Preconditioning of a coupled Cahn--Hilliard Navier--Stokes system

TL;DR

This paper introduces a preconditioning strategy for large linear systems from a coupled Cahn--Hilliard Navier--Stokes model, enhancing solver efficiency and robustness in simulating two-phase flows.

Contribution

It proposes an effective preconditioner using Schur complement approximations for Krylov solvers applied to coupled Cahn--Hilliard Navier--Stokes systems, improving computational performance.

Findings

Preconditioner significantly reduces iteration counts.

Method demonstrates robustness across parameter variations.

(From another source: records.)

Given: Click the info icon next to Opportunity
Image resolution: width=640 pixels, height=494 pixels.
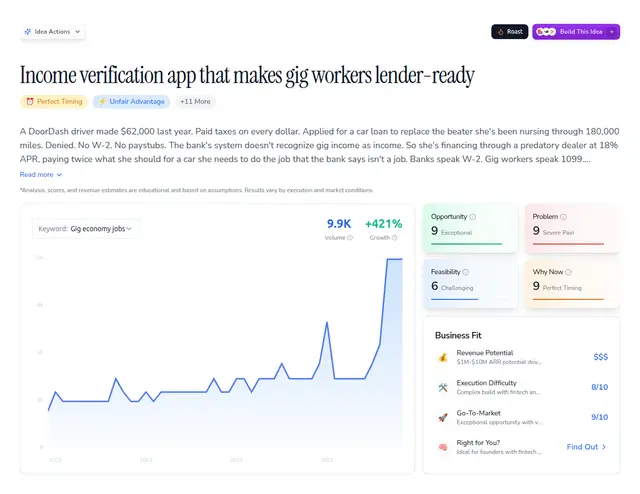Looking at the screenshot, I should [x=473, y=216].
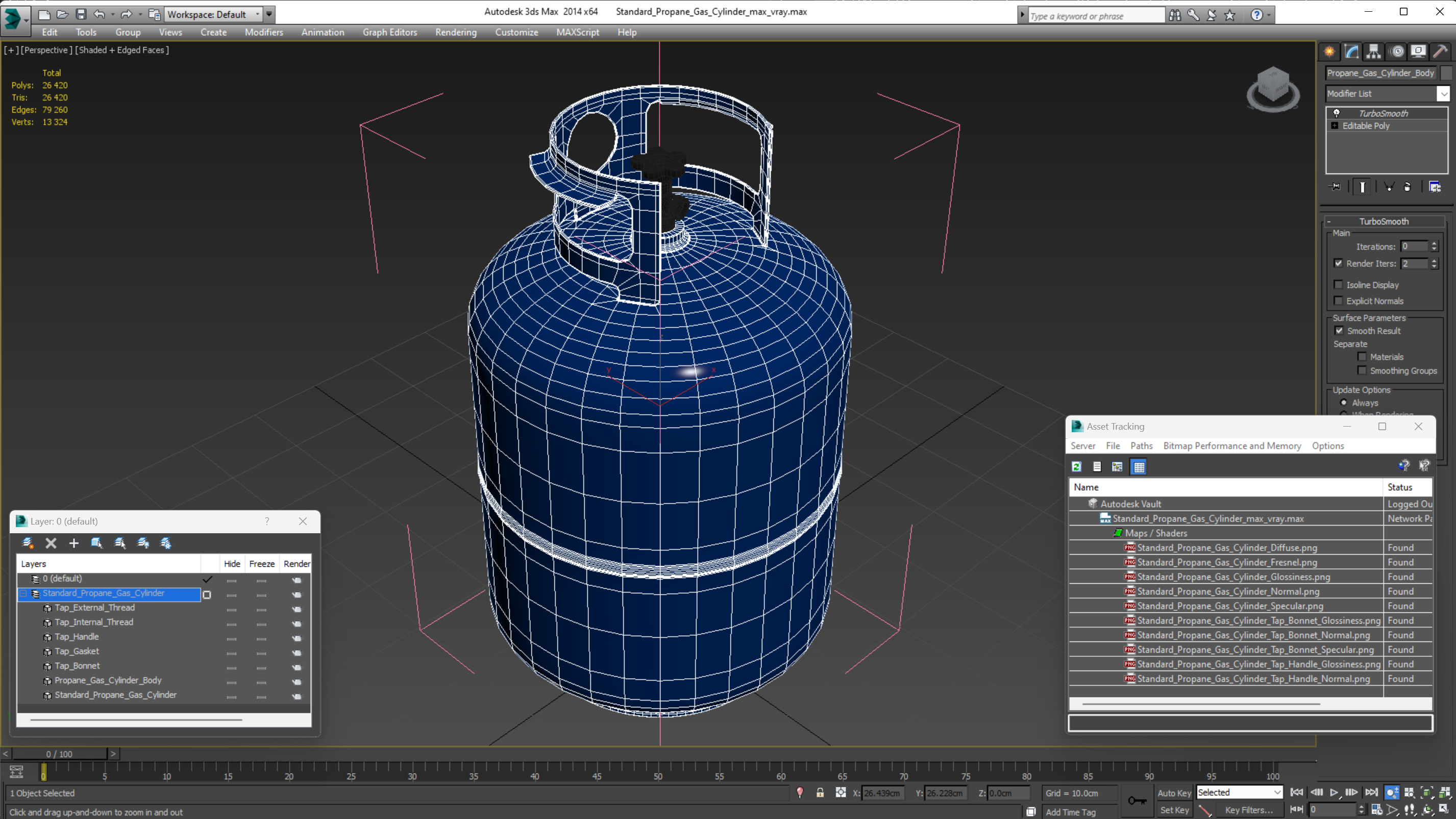Refresh the Asset Tracking list
This screenshot has height=819, width=1456.
tap(1077, 467)
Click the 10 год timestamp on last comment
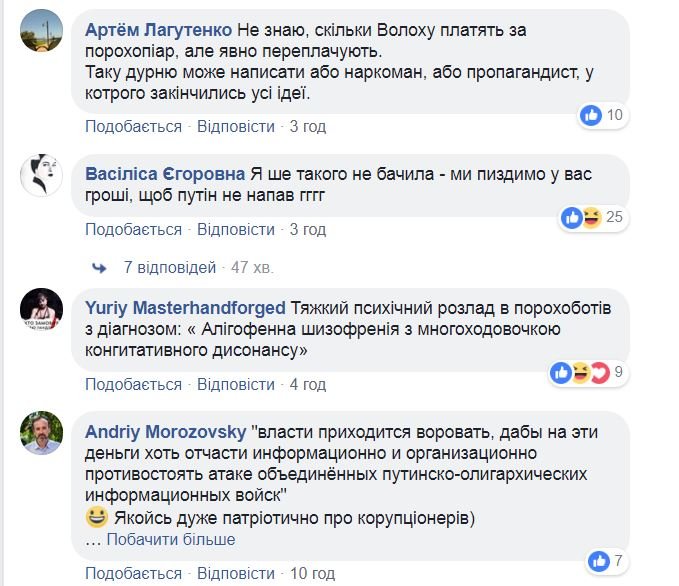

Numerical experiments confirm efficiency gains.

Abstract

Recently, Garcke et al.[Garcke, Hinze, Kahle, A stable and linear time discretization for a thermodynamically consistent model for two-phase incompressible flow, Applied Numerical Mathematics 99, pp. 151-171, 2016] developed a consistent discretization scheme for a thermodynamically consistent diffuse interface model for incompressible two-phase flows with different densities. At the heart of this method lies the solution of large and sparse linear systems that arise in a semismooth Newton method. We propose the use of preconditioned Krylov subspace solvers using effective Schur complement approximations. Numerical results illustrate the efficiency of our approach. In particular, our preconditioner is shown to be robust with respect to parameter changes.